AUTHOR=Jiang Shengming , Wei Yangyan , Ke Hu , Song Chao , Liao Wenbiao , Meng Lingchao , Sun Chang , Zhou Jiawei , Wang Chuan , Su Xiaozhe , Dong Caitao , Xiong Yunhe , Yang Sixing TITLE=Building a nomogram plot based on the nanopore targeted sequencing for predicting urinary tract pathogens and differentiating from colonizing bacteria JOURNAL=Frontiers in Cellular and Infection Microbiology VOLUME=13 YEAR=2023 URL=https://www.frontiersin.org/journals/cellular-and-infection-microbiology/articles/10.3389/fcimb.2023.1142426 DOI=10.3389/fcimb.2023.1142426 ISSN=2235-2988 ABSTRACT=Background

The identification of uropathogens (UPBs) and urinary tract colonizing bacteria (UCB) conduces to guide the antimicrobial therapy to reduce resistant bacterial strains and study urinary microbiota. This study established a nomogram based on the nanopore-targeted sequencing (NTS) and other infectious risk factors to distinguish UPB from UCB.

Methods

Basic information, medical history, and multiple urine test results were continuously collected and analyzed by least absolute shrinkage and selection operator (LASSO) regression, and multivariate logistic regression was used to determine the independent predictors and construct nomogram. Receiver operating characteristics, area under the curve, decision curve analysis, and calibration curves were used to evaluate the performance of the nomogram.

Results

In this study, the UPB detected by NTS accounted for 74.1% (401/541) of all urinary tract microorganisms.
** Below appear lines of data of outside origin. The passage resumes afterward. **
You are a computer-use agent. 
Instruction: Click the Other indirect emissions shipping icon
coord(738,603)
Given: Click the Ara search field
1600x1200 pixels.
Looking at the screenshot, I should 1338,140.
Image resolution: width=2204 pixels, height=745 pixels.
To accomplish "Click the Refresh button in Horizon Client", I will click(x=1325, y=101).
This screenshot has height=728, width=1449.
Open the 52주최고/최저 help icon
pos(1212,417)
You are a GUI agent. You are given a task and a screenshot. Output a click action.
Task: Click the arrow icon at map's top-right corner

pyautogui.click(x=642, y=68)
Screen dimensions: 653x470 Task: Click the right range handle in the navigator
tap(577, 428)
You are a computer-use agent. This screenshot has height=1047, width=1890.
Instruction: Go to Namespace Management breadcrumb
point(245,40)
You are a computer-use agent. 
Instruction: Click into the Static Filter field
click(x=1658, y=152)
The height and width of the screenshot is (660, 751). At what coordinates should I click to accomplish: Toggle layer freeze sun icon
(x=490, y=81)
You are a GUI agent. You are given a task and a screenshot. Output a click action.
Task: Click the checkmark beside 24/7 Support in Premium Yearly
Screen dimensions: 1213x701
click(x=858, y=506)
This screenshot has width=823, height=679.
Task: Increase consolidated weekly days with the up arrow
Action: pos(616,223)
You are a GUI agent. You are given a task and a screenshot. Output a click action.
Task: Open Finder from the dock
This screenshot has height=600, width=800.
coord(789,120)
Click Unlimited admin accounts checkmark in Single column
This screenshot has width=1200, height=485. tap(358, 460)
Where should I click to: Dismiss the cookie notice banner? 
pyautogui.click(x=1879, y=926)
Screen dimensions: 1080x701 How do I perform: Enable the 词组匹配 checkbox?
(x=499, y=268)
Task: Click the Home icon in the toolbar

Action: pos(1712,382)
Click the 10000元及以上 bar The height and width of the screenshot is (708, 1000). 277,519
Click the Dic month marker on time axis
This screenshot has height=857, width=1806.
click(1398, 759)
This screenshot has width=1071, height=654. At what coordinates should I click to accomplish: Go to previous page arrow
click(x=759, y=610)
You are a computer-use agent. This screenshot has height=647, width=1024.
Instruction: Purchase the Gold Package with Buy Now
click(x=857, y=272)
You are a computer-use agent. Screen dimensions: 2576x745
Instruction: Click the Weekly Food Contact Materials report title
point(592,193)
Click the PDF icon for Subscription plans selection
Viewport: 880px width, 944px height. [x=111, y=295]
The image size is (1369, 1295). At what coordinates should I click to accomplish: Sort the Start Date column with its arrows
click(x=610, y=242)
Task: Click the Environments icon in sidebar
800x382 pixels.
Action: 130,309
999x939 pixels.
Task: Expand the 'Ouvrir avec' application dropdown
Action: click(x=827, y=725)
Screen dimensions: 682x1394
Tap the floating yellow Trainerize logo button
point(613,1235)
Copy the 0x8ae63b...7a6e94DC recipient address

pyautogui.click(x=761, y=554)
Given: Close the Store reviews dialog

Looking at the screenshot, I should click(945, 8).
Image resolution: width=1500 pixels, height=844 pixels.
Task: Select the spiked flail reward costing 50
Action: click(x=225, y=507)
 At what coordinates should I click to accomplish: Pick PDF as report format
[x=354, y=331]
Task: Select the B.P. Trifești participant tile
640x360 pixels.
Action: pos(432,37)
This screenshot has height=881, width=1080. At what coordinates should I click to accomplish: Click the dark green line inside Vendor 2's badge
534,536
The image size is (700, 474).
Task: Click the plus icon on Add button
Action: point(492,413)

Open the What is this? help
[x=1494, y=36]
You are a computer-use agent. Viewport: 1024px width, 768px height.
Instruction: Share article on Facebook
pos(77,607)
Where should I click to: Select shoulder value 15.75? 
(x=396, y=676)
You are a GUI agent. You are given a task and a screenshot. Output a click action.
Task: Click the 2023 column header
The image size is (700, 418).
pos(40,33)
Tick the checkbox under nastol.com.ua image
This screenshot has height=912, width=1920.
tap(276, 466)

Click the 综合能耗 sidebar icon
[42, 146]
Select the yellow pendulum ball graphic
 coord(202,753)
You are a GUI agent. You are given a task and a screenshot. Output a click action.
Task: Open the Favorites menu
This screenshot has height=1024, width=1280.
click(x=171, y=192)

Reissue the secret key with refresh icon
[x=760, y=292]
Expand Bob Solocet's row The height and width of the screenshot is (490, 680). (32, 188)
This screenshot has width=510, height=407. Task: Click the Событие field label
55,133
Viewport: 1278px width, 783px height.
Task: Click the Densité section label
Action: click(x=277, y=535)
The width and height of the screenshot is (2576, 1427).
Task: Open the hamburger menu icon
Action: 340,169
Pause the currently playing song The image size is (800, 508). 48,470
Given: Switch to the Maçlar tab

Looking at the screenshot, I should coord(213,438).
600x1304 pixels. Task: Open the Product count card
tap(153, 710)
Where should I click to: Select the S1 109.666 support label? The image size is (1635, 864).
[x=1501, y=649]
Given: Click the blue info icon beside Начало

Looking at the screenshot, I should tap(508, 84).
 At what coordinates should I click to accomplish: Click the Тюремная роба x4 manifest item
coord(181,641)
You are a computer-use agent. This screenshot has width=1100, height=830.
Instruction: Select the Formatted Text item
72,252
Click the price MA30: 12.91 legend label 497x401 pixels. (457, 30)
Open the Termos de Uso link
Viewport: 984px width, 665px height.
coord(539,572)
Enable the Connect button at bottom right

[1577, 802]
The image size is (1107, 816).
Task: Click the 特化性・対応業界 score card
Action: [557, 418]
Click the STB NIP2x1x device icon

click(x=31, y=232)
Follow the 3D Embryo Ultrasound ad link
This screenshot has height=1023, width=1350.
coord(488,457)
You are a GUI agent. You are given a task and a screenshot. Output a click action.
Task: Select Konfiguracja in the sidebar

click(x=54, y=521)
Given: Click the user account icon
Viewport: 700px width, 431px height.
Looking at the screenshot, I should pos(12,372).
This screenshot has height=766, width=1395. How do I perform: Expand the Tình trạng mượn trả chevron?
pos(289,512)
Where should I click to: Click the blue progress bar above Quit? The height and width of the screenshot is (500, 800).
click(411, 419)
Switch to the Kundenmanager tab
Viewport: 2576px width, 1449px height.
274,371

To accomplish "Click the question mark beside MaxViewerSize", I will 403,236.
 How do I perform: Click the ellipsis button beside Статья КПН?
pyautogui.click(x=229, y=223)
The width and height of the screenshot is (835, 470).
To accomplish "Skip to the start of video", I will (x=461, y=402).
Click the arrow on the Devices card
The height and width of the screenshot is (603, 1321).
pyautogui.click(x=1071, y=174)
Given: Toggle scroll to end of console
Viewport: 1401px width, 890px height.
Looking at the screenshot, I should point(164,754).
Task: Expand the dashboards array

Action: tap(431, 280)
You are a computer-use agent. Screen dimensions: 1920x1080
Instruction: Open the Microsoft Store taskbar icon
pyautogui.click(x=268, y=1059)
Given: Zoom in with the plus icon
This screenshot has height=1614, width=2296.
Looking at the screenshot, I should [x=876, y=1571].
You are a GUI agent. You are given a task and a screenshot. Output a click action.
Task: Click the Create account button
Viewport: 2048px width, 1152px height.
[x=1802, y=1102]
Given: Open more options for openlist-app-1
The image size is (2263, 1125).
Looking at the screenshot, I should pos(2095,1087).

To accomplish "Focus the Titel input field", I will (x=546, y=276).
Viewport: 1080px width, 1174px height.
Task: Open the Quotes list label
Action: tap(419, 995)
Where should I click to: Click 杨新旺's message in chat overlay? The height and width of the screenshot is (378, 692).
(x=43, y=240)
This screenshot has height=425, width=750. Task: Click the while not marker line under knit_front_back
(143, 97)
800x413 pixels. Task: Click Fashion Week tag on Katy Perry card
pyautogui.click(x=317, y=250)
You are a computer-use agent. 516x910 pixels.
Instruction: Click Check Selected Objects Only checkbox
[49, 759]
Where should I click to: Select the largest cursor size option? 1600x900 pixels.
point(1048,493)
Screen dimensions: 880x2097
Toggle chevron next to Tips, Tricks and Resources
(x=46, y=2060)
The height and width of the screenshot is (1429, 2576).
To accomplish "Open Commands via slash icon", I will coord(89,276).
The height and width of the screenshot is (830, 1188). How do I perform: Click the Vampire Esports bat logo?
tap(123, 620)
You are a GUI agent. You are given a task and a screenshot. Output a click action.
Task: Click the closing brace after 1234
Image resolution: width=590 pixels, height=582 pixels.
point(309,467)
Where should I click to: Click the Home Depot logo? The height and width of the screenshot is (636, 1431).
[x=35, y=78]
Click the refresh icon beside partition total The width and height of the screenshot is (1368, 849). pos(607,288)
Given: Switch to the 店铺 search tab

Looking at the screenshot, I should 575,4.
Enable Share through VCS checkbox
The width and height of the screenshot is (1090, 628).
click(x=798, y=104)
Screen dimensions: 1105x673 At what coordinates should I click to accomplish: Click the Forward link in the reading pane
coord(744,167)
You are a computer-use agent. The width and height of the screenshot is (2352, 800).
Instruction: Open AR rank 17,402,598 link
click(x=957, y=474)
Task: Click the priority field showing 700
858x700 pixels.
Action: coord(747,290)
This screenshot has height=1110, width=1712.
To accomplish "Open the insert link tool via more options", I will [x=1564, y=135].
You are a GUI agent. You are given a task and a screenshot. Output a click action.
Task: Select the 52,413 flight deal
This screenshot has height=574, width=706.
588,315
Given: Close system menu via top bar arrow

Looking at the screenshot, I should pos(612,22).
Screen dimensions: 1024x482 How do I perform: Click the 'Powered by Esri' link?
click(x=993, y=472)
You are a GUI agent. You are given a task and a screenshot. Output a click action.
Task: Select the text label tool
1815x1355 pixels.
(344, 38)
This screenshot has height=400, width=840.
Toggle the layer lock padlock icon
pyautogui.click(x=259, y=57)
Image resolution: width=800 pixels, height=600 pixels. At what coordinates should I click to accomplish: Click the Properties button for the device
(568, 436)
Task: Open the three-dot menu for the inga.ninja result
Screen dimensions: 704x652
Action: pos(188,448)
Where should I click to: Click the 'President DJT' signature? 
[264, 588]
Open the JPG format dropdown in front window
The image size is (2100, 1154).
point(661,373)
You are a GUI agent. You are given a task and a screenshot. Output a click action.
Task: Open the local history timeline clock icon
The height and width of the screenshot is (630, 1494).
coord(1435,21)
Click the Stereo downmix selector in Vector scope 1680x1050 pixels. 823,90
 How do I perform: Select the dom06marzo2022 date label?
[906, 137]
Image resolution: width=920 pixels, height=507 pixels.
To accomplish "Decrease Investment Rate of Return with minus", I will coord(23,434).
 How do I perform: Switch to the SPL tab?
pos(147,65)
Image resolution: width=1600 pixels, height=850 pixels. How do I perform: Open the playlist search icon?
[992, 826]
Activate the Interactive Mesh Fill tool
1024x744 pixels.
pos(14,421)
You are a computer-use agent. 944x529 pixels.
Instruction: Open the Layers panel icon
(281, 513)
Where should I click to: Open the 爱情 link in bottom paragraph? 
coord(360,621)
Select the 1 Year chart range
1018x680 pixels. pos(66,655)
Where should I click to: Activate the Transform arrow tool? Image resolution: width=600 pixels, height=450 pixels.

The distribution of ln(reads) between UPB and UCB groups showed significant difference (OR = 1.39; 95% CI, 1.246–1.551, p < 0.001); the reads number in NTS reports could be used for the preliminary determination of UPB (AUC=0.668) with corresponding cutoff values being 7.042. Regression analysis was performed to determine independent predictors and construct a nomogram, with variables ranked by importance as ln(reads) and the number of microbial species in the urinary tract of NTS, urine culture, age, urological neoplasms, nitrite, and glycosuria. The calibration curve showed an agreement between the predicted and observed probabilities of the nomogram. The decision curve analysis represented that the nomogram would benefit clinical interventions. The performance of nomogram with ln(reads) (AUC = 0.767; 95% CI, 0.726–0.807) was significantly better (Z = 2.304, p-value = 0.021) than that without ln(reads) (AUC = 0.727; 95% CI, 0.681–0.772). The rate of UPB identification of nomogram was significantly higher than that of ln(reads) only (χ2 = 7.36, p-value = 0.009).

Conclusions

NTS is conducive to distinguish uropathogens from colonizing bacteria, and the nomogram based on NTS and multiple independent predictors has better prediction performance of uropathogens.